§ Data extracted from a collection
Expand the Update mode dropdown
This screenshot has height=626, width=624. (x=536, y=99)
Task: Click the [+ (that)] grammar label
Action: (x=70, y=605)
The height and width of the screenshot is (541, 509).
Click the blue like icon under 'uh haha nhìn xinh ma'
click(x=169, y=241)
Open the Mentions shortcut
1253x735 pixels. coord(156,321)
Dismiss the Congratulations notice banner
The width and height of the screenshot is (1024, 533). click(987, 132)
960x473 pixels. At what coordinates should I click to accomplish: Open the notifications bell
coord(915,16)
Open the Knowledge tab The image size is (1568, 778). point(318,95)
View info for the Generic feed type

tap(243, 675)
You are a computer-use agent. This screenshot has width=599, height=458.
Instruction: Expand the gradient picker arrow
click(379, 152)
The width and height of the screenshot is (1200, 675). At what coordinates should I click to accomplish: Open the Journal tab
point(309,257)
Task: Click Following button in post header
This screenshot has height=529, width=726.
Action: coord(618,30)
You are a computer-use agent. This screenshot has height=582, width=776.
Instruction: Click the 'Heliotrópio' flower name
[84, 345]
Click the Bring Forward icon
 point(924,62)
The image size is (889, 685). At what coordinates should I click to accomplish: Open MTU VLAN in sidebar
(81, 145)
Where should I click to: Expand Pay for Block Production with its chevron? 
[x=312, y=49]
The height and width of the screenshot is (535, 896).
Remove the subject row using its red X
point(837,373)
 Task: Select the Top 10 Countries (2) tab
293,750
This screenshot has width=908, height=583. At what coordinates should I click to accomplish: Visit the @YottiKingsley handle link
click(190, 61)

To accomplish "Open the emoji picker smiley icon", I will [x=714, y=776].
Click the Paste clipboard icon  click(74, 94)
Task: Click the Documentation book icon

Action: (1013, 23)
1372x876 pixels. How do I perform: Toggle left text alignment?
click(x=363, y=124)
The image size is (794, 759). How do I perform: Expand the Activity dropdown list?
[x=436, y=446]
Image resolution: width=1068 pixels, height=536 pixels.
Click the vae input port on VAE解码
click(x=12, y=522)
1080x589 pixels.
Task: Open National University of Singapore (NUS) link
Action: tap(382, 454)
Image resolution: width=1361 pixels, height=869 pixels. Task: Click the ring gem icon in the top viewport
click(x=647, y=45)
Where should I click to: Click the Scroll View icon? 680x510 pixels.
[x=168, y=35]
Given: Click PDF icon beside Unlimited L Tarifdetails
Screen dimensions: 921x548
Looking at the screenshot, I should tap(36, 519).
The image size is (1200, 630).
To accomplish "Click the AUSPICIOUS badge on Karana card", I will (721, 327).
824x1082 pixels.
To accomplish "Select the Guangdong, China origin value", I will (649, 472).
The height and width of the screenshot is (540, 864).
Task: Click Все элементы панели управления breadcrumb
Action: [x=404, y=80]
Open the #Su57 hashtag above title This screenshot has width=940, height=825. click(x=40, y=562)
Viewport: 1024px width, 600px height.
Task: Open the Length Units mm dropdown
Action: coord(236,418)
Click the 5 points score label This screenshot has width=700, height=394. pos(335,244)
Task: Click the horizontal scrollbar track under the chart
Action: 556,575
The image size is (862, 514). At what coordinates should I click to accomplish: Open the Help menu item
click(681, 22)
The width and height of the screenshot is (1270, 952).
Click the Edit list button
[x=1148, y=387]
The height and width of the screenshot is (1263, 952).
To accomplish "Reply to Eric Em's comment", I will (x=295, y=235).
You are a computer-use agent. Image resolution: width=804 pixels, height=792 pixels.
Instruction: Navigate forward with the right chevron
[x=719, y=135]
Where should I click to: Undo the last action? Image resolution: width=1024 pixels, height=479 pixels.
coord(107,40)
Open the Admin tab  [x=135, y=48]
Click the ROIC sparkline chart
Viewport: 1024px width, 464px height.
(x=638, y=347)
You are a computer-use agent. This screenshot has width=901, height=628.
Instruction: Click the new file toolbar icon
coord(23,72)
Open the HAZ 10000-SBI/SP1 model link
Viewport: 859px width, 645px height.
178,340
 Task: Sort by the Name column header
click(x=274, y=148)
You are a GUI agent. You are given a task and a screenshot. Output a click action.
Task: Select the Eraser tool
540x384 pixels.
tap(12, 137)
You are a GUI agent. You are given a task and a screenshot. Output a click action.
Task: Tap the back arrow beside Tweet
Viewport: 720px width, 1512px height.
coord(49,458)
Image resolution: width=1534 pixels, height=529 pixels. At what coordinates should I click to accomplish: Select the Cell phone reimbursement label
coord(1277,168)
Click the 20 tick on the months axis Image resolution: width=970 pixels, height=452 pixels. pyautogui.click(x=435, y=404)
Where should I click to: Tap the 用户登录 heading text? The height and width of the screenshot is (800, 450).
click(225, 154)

§ EXERCISE DESCRIPTION
Copy out every line in the entries above that holds "computer".

§ EXERCISE ANSWER
You are a computer-use agent. This screenshot has width=599, height=458.
You are a computer-use agent. This screenshot has height=582, width=776.
You are a computer-use agent. Image resolution: width=804 pixels, height=792 pixels.
You are a computer-use agent. This screenshot has width=901, height=628.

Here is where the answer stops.